Cancer, Chemicals and History
Twenty of the biggest chemical companies in the United States have launched a campaign to discredit two historians who have studied the industry's efforts to conceal links between their products and cancer. In an unprecedented move, attorneys for Dow, Monsanto, Goodrich, Goodyear, Union Carbide and others have subpoenaed and deposed five academics who recommended that the University of California Press publish the book Deceit and Denial: The Deadly Politics of Industrial Pollution, by Gerald Markowitz and David Rosner. The companies have also recruited their own historian to argue that Markowitz and Rosner have engaged in unethical conduct. Markowitz is a professor of history at the CUNY Grad Center; Rosner is a professor of history and public health at Columbia University and director of the Center for the History and Ethics of Public Health at Columbia's School of Public Health.
The reasons for the companies' actions are not hard to find: They face potentially massive liability claims on the order of the tobacco litigation if cancer is linked to vinyl chloride-based consumer products such as hairspray. The stakes are high also for publishers of controversial books, and for historians who write them, because when authors are charged with ethical violations and manuscript readers are subpoenaed, that has a chilling effect.

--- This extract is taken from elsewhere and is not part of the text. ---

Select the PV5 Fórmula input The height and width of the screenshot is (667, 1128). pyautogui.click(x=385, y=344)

The stakes are highest for the public, because this dispute centers on access to information about cancer-causing chemicals in consumer products.

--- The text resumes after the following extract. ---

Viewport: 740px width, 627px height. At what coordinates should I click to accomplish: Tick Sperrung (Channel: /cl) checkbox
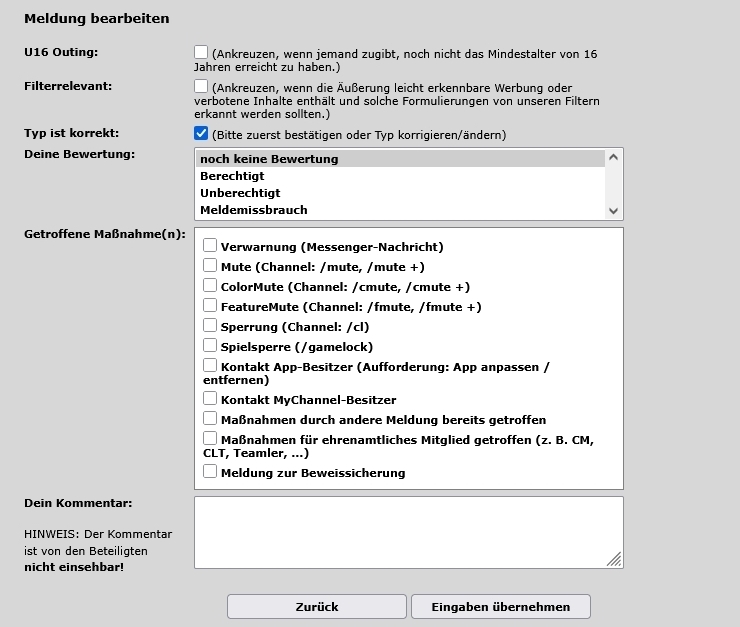click(x=210, y=325)
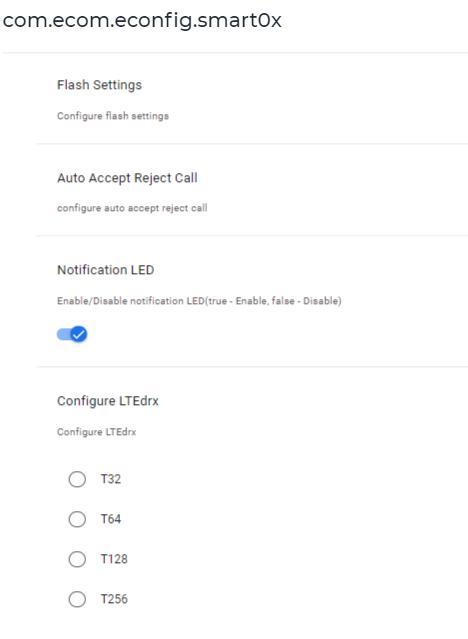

For Rosner and Markowitz the story began in 1993, when they traveled to Lake Charles, Louisiana, to look at what they were told was "a warehouse of material" about vinyl chloride and cancer. The address they were given turned out to be a "decrepit hovel in the desolate center of town," as Markowitz describes it. They found it "full of chemical industry documents, lining every wall and filling every corner." The material, Rosner told me, was "incredible. Not just company documents but records of meetings of the trade association for the chemical companies. No one had ever seen anything like it."
The material had been obtained through the discovery process by a local attorney, Billy Baggett Jr., who was working alone with a single client: A woman whose husband, a former worker in a chemical plant, had died of a rare cancer, angiosarcoma of the liver, caused by exposure to vinyl chloride monomer. She was suing the chemical company where he had worked. Baggett "had become obsessed with the case and dropped all the other cases he was supposed to be working on in his father's firm," Rosner told me. "He had not been able to bring the case to trial. So his father went to a bigger law firm asking for help. They asked us to go down to Lake Charles, Louisiana, and find out--is there anything there in the documents? Or is this guy just an obsessive?"
Baggett had sued thirty companies and the Chemical Manufacturers Association (now called the American Chemistry Council) for conspiracy, arguing that they had concealed evidence of disease and death related to vinyl chloride. He had received hundreds of thousands of documents in response to his discovery motions. Apparently the chemical companies had flooded him with material in the belief that he would be overwhelmed by the sheer quantity, and that as a result nothing would happen.
The question about the chemical companies and the health risks of vinyl chloride is the classic one: What did they know, and when did they know it? Rosner and Markowitz used the Baggett materials to show that in 1973 the industry learned that vinyl chloride monomer caused cancer in animals--even at low levels of exposure. Since vinyl chloride was the basis for hairspray, Saran Wrap, car upholstery, shower curtains, floor coverings and hundreds of other consumer products, the implications for public health were massive. Yet the companies failed to disclose that information about cancer to the public and to the federal regulatory agencies.